> Task to carry out:
Write down every entry once more, exactly as it reads.

> Dataset extract:
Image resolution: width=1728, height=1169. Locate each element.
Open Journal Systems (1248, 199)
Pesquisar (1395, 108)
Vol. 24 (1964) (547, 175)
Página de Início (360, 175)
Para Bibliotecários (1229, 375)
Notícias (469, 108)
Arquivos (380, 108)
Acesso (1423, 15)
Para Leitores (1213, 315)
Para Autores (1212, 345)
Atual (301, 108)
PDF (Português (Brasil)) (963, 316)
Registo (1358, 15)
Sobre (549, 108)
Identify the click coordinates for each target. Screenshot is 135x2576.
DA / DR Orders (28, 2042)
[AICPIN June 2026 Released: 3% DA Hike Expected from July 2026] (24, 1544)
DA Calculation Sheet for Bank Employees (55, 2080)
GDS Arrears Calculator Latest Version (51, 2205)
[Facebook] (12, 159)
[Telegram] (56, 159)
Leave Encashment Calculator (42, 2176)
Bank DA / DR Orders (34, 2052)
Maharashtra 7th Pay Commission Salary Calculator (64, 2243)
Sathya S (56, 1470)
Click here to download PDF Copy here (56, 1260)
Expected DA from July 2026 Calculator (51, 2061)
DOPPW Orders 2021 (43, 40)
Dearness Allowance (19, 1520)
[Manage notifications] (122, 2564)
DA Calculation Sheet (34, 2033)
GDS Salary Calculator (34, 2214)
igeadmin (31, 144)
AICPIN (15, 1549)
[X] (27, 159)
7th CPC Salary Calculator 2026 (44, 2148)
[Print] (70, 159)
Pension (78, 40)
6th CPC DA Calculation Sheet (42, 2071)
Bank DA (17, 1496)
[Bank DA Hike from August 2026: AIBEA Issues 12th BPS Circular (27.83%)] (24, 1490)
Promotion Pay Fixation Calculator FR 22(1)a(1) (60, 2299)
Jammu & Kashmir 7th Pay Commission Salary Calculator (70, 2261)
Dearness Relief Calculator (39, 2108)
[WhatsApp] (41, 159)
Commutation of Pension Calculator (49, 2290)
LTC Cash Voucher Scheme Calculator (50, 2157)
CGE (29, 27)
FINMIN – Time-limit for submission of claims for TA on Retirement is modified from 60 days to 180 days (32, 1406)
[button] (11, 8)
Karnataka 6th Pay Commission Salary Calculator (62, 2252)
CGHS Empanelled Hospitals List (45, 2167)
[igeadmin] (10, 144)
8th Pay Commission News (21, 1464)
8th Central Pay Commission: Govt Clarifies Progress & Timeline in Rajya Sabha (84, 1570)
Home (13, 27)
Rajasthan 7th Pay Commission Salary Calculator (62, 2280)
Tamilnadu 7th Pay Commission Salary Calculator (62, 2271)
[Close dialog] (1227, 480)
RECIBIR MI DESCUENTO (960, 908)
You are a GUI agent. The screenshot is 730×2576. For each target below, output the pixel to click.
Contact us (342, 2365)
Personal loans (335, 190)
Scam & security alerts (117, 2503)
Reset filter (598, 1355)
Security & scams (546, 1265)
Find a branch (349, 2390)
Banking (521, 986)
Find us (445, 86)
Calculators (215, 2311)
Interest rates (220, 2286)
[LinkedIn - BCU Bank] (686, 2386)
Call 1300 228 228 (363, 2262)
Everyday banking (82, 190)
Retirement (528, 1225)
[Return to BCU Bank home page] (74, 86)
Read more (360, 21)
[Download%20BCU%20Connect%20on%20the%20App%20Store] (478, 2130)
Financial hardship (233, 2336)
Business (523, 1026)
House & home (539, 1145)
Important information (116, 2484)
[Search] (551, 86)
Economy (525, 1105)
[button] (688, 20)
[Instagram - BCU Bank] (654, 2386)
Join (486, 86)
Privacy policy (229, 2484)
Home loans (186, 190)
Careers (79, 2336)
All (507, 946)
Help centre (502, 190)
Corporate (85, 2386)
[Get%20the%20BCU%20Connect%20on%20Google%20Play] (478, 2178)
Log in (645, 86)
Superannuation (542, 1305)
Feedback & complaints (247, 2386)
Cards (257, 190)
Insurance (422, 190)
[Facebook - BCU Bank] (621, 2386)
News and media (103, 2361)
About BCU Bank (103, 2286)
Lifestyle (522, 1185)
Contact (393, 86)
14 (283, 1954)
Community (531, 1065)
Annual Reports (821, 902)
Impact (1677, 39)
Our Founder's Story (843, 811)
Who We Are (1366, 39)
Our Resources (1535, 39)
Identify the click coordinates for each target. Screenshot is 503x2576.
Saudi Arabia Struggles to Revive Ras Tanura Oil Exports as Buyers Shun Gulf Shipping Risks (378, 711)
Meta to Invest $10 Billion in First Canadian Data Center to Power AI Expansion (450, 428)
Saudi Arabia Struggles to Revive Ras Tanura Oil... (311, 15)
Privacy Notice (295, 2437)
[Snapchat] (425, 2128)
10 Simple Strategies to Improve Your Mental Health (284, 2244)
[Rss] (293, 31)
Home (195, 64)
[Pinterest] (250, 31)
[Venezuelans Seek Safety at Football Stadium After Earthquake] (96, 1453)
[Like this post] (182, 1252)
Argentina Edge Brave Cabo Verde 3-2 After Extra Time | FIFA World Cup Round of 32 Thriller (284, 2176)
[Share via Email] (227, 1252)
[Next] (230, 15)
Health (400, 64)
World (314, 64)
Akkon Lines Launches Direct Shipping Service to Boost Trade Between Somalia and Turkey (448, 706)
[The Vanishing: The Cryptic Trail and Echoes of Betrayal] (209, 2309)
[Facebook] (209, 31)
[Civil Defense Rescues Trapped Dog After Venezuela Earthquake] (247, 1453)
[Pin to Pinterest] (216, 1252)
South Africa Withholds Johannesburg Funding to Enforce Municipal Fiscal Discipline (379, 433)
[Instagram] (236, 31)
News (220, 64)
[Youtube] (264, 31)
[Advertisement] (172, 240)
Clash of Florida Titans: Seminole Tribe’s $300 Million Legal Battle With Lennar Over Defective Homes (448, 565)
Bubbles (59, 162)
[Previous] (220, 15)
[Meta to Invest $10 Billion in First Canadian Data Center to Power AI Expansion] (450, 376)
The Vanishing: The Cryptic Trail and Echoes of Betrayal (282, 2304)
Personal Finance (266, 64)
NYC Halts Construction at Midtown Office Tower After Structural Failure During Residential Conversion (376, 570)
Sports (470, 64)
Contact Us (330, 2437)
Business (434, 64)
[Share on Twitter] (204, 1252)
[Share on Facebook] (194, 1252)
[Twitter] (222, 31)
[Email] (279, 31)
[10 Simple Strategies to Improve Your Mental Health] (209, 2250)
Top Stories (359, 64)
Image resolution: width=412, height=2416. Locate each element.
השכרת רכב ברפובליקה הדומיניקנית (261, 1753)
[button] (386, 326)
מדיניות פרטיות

> Response to this task:
Image resolution: width=1728, height=1169. Locate each element.
Open Journal Systems (1248, 199)
Pesquisar (1395, 108)
Vol. 24 (1964) (547, 175)
Página de Início (360, 175)
Para Bibliotecários (1229, 375)
Notícias (469, 108)
Arquivos (380, 108)
Acesso (1423, 15)
Para Leitores (1213, 315)
Para Autores (1212, 345)
Atual (301, 108)
PDF (Português (Brasil)) (963, 316)
Registo (1358, 15)
Sobre (549, 108)
Identify the click coordinates for each target. Screenshot is 135x2576.
DA / DR Orders (28, 2042)
[AICPIN June 2026 Released: 3% DA Hike Expected from July 2026] (24, 1544)
DA Calculation Sheet for Bank Employees (55, 2080)
GDS Arrears Calculator Latest Version (51, 2205)
[Facebook] (12, 159)
[Telegram] (56, 159)
Leave Encashment Calculator (42, 2176)
Bank DA / DR Orders (34, 2052)
Maharashtra 7th Pay Commission Salary Calculator (64, 2243)
Sathya S (56, 1470)
Click here to download PDF Copy here (56, 1260)
Expected DA from July 2026 Calculator (51, 2061)
DOPPW Orders 2021 (43, 40)
Dearness Allowance (19, 1520)
[Manage notifications] (122, 2564)
DA Calculation Sheet (34, 2033)
GDS Salary Calculator (34, 2214)
igeadmin (31, 144)
AICPIN (15, 1549)
[X] (27, 159)
7th CPC Salary Calculator 2026 (44, 2148)
[Print] (70, 159)
Pension (78, 40)
6th CPC DA Calculation Sheet (42, 2071)
Bank DA (17, 1496)
[Bank DA Hike from August 2026: AIBEA Issues 12th BPS Circular (27.83%)] (24, 1490)
Promotion Pay Fixation Calculator FR 22(1)a(1) (60, 2299)
Jammu & Kashmir 7th Pay Commission Salary Calculator (70, 2261)
Dearness Relief Calculator (39, 2108)
[WhatsApp] (41, 159)
Commutation of Pension Calculator (49, 2290)
LTC Cash Voucher Scheme Calculator (50, 2157)
CGE (29, 27)
FINMIN – Time-limit for submission of claims for TA on Retirement is modified from 60 days to 180 days (32, 1406)
[button] (11, 8)
Karnataka 6th Pay Commission Salary Calculator (62, 2252)
CGHS Empanelled Hospitals List (45, 2167)
[igeadmin] (10, 144)
8th Pay Commission News (21, 1464)
8th Central Pay Commission: Govt Clarifies Progress & Timeline in Rajya Sabha (84, 1570)
Home (13, 27)
Rajasthan 7th Pay Commission Salary Calculator (62, 2280)
Tamilnadu 7th Pay Commission Salary Calculator (62, 2271)
[Close dialog] (1227, 480)
RECIBIR MI DESCUENTO (960, 908)
You are a GUI agent. The screenshot is 730×2576. For each target below, output the pixel to click.
Contact us (342, 2365)
Personal loans (335, 190)
Scam & security alerts (117, 2503)
Reset filter (598, 1355)
Security & scams (546, 1265)
Find a branch (349, 2390)
Banking (521, 986)
Find us (445, 86)
Calculators (215, 2311)
Interest rates (220, 2286)
[LinkedIn - BCU Bank] (686, 2386)
Call 1300 228 228 (363, 2262)
Everyday banking (82, 190)
Retirement (528, 1225)
[Return to BCU Bank home page] (74, 86)
Read more (360, 21)
[Download%20BCU%20Connect%20on%20the%20App%20Store] (478, 2130)
Financial hardship (233, 2336)
Business (523, 1026)
House & home (539, 1145)
Important information (116, 2484)
[Search] (551, 86)
Economy (525, 1105)
[button] (688, 20)
[Instagram - BCU Bank] (654, 2386)
Join (486, 86)
Privacy policy (229, 2484)
Home loans (186, 190)
Careers (79, 2336)
All (507, 946)
Help centre (502, 190)
Corporate (85, 2386)
[Get%20the%20BCU%20Connect%20on%20Google%20Play] (478, 2178)
Log in (645, 86)
Superannuation (542, 1305)
Feedback & complaints (247, 2386)
Cards (257, 190)
Insurance (422, 190)
[Facebook - BCU Bank] (621, 2386)
News and media (103, 2361)
About BCU Bank (103, 2286)
Lifestyle (522, 1185)
Contact (393, 86)
14 (283, 1954)
Community (531, 1065)
Annual Reports (821, 902)
Impact (1677, 39)
Our Founder's Story (843, 811)
Who We Are (1366, 39)
Our Resources (1535, 39)
Identify the click coordinates for each target. Screenshot is 503x2576.
Saudi Arabia Struggles to Revive Ras Tanura Oil Exports as Buyers Shun Gulf Shipping Risks (378, 711)
Meta to Invest $10 Billion in First Canadian Data Center to Power AI Expansion (450, 428)
Saudi Arabia Struggles to Revive Ras Tanura Oil... (311, 15)
Privacy Notice (295, 2437)
[Snapchat] (425, 2128)
10 Simple Strategies to Improve Your Mental Health (284, 2244)
[Rss] (293, 31)
Home (195, 64)
[Pinterest] (250, 31)
[Venezuelans Seek Safety at Football Stadium After Earthquake] (96, 1453)
[Like this post] (182, 1252)
Argentina Edge Brave Cabo Verde 3-2 After Extra Time | FIFA World Cup Round of 32 Thriller (284, 2176)
[Share via Email] (227, 1252)
[Next] (230, 15)
Health (400, 64)
World (314, 64)
Akkon Lines Launches Direct Shipping Service to Boost Trade Between Somalia and Turkey (448, 706)
[The Vanishing: The Cryptic Trail and Echoes of Betrayal] (209, 2309)
[Facebook] (209, 31)
[Civil Defense Rescues Trapped Dog After Venezuela Earthquake] (247, 1453)
[Pin to Pinterest] (216, 1252)
South Africa Withholds Johannesburg Funding to Enforce Municipal Fiscal Discipline (379, 433)
[Instagram] (236, 31)
News (220, 64)
[Youtube] (264, 31)
[Advertisement] (172, 240)
Clash of Florida Titans: Seminole Tribe’s $300 Million Legal Battle With Lennar Over Defective Homes (448, 565)
Bubbles (59, 162)
[Previous] (220, 15)
[Meta to Invest $10 Billion in First Canadian Data Center to Power AI Expansion] (450, 376)
The Vanishing: The Cryptic Trail and Echoes of Betrayal (282, 2304)
Personal Finance (266, 64)
NYC Halts Construction at Midtown Office Tower After Structural Failure During Residential Conversion (376, 570)
Sports (470, 64)
Contact Us (330, 2437)
Business (434, 64)
[Share on Twitter] (204, 1252)
[Share on Facebook] (194, 1252)
[Twitter] (222, 31)
[Email] (279, 31)
[10 Simple Strategies to Improve Your Mental Health] (209, 2250)
Top Stories (359, 64)
Image resolution: width=412, height=2416. Locate each element.
השכרת רכב ברפובליקה הדומיניקנית (261, 1753)
[button] (386, 326)
מדיניות פרטיות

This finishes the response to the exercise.